### Data provided
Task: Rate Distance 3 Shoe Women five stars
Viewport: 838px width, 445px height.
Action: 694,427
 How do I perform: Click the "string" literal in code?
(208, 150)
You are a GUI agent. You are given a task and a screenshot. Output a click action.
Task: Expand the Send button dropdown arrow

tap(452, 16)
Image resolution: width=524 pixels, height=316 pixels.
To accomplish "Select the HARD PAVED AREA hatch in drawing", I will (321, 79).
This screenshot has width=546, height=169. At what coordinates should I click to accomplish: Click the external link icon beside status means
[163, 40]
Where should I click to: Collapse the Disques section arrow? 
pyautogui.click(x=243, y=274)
---
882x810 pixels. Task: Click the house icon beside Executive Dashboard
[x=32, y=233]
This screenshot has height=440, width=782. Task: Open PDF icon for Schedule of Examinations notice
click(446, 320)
==
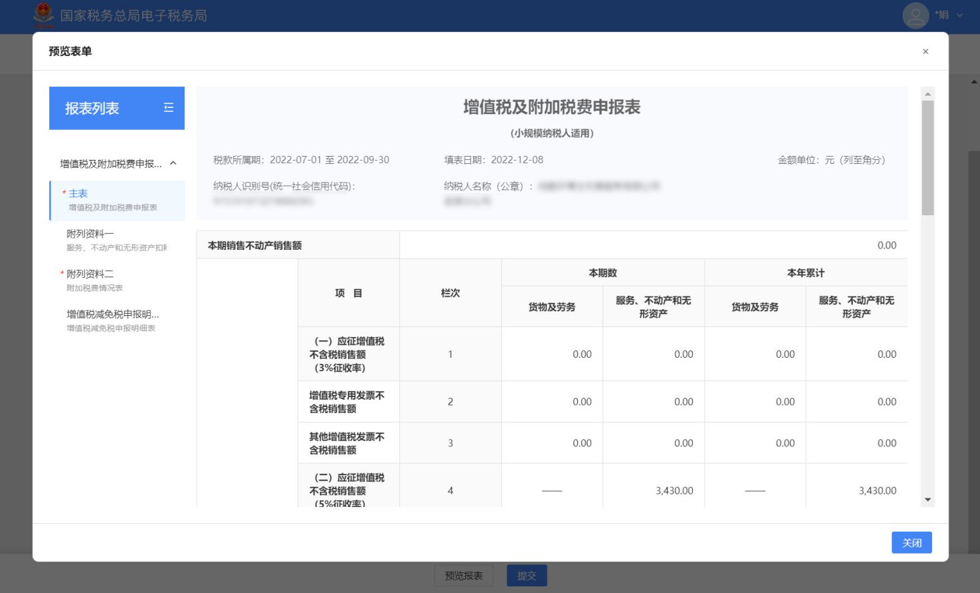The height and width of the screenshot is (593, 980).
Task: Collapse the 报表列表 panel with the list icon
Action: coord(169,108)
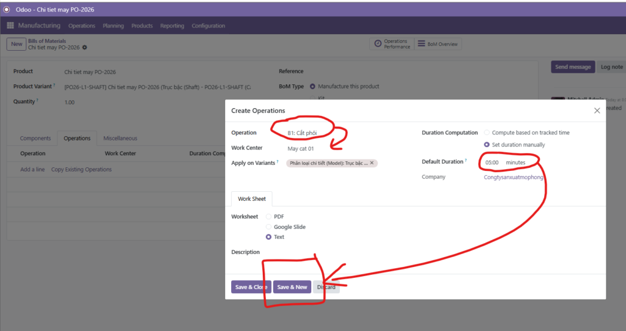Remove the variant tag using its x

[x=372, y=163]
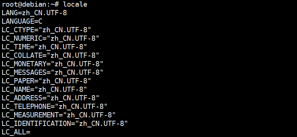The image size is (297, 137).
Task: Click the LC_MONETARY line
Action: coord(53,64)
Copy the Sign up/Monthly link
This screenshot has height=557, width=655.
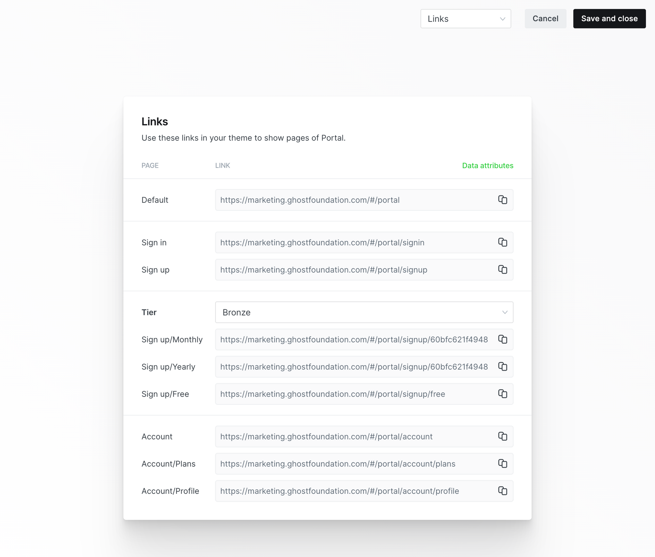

### Your task
Can you output the entries verbatim, starting at the line containing "Task: Rate Distance 3 Shoe Women five stars" and ending at the line containing "pyautogui.click(x=243, y=274)", with both of those lines included?

### Solution to the exercise
Task: Rate Distance 3 Shoe Women five stars
Viewport: 838px width, 445px height.
Action: 694,427
 How do I perform: Click the "string" literal in code?
(208, 150)
You are a GUI agent. You are given a task and a screenshot. Output a click action.
Task: Expand the Send button dropdown arrow

tap(452, 16)
Image resolution: width=524 pixels, height=316 pixels.
To accomplish "Select the HARD PAVED AREA hatch in drawing", I will (321, 79).
This screenshot has width=546, height=169. At what coordinates should I click to accomplish: Click the external link icon beside status means
[163, 40]
Where should I click to: Collapse the Disques section arrow? 
pyautogui.click(x=243, y=274)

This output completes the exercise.